Genomics Precision Diagnostic > Neurology Precision Panel > Parkinson and Early Onset Parkinson Disease Precision Panel

Parkinson and Early Onset Parkinson Disease Precision Panel

Overview

Parkinson Disease (PD) is one of the second-most common neurodegenerative disorder affecting 2-3% of the population >65 years of age. It has traditionally been considered a motor system disorders, now recognized to be a complex condition with diverse clinical features. It is characterized by neuronal dopaminergic loss in the substantia nigra, a region in the brain in charge of gross motor movements.
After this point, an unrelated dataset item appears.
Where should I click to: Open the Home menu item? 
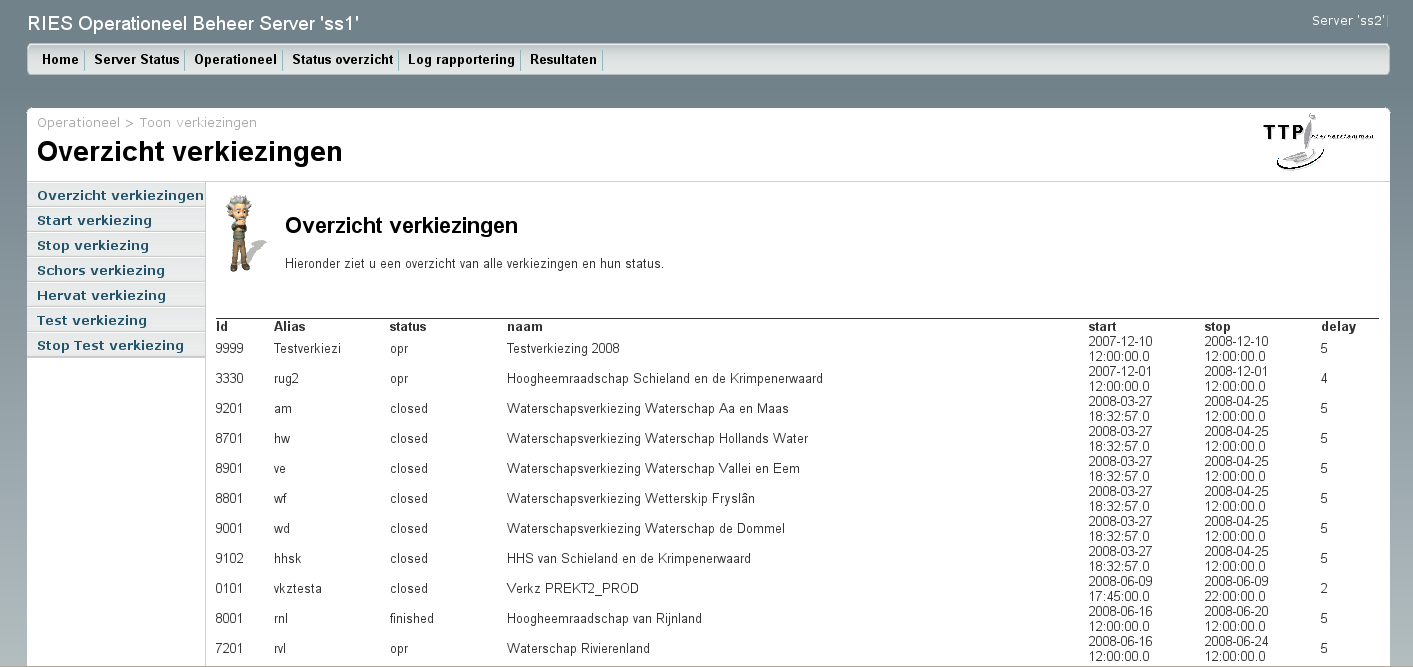60,60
The clinical hallmarks of Parkinson disease include slowing of movements (bradykinesia), pin-wheel rigidity, resting tremor and postural instability. The etiology of Parkinson Disease is still unclear, but it is hypothesized to be a combination of genetic and environmental factors. Although incidence increases rapidly over the age of 60 it can also have an early onset. Generally, these patients have more involuntary movements and a poorer prognosis.
The Igenomix Parkinson and Early Onset Parkinson Disease Precision Panel can serve as an accurate and directed diagnostic tool as well as for a differential diagnosis of resting tremor ultimately leading to a better management and prognosis of the disease. It provides a comprehensive analysis of the genes involved in this disease using next-generation sequencing (NGS) to fully understand the spectrum of relevant genes involved.
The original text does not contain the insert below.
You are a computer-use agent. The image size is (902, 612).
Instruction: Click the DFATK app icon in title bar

The clinical utility of this panel is:

The genetic and molecular diagnosis for an accurate clinical diagnosis of a symptomatic patient.
Early initiation of treatment with a multidisciplinary team in the form of medical treatment to increase dopamine, nonpharmacologic treatment including education, support and neuroprotective benefits of exercise and nutrition as well of surgical care if needed.
Risk assessment and genetic counselling of asymptomatic family members according to the mode of inheritance.
Improvement of delineation of genotype-phenotype correlation.